◆ Input records
----------------
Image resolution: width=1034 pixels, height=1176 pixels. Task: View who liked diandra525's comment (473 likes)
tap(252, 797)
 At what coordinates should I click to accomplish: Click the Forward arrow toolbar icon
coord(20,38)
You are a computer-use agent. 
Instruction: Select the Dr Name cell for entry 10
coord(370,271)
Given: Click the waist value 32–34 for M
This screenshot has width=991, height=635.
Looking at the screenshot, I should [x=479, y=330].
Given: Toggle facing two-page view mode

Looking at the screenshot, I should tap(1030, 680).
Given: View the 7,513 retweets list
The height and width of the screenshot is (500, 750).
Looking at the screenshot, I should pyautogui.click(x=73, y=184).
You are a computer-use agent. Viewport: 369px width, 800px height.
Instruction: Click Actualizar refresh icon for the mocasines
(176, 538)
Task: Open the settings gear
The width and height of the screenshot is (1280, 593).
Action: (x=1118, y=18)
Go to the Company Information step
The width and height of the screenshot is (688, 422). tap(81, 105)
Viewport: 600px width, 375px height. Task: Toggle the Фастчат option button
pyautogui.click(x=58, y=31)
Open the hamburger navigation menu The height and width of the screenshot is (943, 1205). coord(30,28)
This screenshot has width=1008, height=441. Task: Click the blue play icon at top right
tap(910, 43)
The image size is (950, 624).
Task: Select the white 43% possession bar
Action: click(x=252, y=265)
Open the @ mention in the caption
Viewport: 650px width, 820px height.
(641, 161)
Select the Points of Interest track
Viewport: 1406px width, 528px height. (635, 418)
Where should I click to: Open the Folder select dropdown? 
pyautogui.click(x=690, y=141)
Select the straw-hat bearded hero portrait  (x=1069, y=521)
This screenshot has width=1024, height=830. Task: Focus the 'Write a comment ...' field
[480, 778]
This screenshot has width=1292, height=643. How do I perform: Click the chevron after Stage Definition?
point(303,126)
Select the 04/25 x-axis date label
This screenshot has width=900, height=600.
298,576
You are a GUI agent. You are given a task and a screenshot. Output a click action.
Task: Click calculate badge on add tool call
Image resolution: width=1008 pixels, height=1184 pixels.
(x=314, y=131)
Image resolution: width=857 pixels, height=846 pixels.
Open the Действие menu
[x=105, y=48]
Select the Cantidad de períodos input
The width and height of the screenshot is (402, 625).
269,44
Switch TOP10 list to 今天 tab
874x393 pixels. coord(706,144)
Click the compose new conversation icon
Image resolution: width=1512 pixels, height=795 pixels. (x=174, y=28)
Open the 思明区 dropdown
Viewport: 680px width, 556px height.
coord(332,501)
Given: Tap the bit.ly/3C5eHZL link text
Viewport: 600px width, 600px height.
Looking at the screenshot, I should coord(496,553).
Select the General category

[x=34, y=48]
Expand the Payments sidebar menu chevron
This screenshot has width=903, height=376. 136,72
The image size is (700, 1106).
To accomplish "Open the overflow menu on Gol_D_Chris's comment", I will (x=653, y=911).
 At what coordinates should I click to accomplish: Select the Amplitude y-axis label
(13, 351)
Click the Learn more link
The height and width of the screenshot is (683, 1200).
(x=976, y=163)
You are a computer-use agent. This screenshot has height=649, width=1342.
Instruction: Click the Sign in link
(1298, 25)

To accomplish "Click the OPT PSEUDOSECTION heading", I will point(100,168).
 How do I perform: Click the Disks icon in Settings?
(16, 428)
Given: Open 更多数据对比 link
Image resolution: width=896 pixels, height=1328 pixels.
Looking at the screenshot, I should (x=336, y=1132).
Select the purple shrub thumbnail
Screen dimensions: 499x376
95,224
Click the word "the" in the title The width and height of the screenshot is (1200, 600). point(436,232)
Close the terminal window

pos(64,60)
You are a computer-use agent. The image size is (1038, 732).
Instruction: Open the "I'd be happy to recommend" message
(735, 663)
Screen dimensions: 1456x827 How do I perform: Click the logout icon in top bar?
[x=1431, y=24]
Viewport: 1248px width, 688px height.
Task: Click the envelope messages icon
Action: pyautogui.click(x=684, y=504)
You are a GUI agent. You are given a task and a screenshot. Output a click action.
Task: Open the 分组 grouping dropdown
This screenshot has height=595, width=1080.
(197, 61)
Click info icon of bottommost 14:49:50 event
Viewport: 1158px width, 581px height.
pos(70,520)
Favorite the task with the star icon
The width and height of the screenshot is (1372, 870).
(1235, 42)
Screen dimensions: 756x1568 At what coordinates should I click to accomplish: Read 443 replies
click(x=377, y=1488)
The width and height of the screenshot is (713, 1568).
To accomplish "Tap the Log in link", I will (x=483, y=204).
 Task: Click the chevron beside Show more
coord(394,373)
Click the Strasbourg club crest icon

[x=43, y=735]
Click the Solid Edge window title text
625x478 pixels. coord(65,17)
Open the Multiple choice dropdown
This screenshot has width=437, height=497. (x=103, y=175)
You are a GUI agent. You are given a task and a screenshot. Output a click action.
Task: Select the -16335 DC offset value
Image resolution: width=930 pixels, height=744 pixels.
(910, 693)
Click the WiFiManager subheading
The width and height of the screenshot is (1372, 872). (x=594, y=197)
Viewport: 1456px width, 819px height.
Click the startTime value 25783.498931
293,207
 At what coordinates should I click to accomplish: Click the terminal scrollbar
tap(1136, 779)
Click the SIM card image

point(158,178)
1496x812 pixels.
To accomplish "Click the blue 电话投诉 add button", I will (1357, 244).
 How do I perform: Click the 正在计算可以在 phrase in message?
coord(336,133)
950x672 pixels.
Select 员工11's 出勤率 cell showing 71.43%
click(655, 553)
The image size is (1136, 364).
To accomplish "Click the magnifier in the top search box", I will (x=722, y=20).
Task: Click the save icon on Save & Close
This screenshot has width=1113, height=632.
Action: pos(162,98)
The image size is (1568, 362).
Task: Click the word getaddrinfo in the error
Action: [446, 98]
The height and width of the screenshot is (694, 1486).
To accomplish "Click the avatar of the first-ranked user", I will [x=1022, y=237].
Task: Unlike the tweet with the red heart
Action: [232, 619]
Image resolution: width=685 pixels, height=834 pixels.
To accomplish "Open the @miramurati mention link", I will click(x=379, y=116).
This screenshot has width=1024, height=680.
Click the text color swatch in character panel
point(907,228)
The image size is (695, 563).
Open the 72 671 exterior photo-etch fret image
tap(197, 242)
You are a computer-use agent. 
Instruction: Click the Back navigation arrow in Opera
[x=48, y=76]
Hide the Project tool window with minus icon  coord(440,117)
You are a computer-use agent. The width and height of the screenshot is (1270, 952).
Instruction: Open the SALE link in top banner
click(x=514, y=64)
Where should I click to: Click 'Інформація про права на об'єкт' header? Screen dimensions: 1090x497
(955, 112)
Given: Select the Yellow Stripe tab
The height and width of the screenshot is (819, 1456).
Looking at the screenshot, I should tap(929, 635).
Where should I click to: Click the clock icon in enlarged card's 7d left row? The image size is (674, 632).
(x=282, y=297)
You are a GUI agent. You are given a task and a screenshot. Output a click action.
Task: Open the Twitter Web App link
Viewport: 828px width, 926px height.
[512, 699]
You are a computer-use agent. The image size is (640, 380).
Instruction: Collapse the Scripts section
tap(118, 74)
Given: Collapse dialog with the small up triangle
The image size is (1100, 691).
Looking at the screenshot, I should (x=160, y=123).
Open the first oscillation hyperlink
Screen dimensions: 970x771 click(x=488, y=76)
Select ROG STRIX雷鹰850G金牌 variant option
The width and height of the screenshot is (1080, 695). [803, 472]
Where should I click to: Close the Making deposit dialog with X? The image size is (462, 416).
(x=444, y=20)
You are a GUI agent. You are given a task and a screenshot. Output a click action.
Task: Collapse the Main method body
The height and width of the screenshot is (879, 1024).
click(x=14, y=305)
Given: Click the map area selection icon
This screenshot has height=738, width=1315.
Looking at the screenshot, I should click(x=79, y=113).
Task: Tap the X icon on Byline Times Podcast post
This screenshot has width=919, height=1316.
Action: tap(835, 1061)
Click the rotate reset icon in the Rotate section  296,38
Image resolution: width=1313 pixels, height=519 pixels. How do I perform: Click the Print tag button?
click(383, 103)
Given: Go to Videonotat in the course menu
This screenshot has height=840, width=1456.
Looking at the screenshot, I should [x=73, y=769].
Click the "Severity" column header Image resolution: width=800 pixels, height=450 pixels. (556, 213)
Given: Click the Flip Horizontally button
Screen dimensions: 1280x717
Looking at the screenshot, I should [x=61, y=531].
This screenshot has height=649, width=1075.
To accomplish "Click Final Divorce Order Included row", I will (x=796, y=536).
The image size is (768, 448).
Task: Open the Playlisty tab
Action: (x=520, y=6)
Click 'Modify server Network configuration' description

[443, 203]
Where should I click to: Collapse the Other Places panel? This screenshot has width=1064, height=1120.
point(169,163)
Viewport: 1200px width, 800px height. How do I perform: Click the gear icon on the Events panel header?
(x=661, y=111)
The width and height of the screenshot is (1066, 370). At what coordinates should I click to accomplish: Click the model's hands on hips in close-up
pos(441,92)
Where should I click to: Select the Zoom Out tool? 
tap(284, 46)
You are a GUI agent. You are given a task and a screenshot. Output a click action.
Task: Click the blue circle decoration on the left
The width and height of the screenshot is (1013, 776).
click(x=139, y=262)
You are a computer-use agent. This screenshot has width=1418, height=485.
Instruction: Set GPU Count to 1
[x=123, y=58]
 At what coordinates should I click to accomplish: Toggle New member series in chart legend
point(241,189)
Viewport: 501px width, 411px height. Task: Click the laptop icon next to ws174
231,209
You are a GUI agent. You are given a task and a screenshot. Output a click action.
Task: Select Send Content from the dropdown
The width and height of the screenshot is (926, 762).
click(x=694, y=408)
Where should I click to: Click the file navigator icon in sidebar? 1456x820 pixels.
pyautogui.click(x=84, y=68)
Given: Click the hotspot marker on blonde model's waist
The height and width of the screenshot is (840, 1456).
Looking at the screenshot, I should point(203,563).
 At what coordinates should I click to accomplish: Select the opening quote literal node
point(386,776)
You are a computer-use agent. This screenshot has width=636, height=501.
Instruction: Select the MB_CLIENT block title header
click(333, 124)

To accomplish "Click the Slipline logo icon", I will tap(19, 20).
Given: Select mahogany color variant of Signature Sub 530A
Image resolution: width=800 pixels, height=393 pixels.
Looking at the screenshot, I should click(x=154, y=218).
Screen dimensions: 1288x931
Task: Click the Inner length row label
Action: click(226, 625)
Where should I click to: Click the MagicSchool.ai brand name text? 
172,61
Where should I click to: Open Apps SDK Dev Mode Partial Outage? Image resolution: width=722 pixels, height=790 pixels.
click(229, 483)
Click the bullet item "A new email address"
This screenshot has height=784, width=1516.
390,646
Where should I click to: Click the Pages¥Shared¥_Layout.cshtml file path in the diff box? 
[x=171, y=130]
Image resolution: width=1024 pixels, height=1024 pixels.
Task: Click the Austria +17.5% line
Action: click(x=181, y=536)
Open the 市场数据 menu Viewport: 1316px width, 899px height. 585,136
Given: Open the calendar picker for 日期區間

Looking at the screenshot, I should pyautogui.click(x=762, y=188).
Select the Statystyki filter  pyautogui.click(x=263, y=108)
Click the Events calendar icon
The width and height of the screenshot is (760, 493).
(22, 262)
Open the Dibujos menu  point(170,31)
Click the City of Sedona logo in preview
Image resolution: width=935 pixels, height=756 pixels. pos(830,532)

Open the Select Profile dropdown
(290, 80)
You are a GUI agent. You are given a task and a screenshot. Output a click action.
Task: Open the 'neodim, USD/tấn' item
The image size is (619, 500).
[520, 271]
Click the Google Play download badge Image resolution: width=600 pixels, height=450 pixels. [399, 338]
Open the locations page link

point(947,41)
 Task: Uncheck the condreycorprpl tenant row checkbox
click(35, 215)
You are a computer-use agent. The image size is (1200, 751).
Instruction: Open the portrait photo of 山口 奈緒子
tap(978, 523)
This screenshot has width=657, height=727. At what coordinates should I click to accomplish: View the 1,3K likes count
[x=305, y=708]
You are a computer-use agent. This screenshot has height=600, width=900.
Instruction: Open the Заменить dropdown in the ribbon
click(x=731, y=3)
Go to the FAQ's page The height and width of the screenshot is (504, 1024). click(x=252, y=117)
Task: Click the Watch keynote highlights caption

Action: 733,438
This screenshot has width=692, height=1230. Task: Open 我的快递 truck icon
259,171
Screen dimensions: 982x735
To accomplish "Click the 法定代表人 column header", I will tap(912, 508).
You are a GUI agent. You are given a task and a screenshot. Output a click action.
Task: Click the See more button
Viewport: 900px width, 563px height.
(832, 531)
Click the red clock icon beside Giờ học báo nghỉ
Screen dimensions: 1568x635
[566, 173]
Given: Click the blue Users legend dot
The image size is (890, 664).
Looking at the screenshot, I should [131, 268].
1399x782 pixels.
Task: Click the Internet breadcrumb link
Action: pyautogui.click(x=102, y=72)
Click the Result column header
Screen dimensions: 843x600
----------------
◆ What to work on
Filter these records, keeping every line where the word "waist" occurs.

◆ Task response
Given: Click the waist value 32–34 for M
Given: Click the hotspot marker on blonde model's waist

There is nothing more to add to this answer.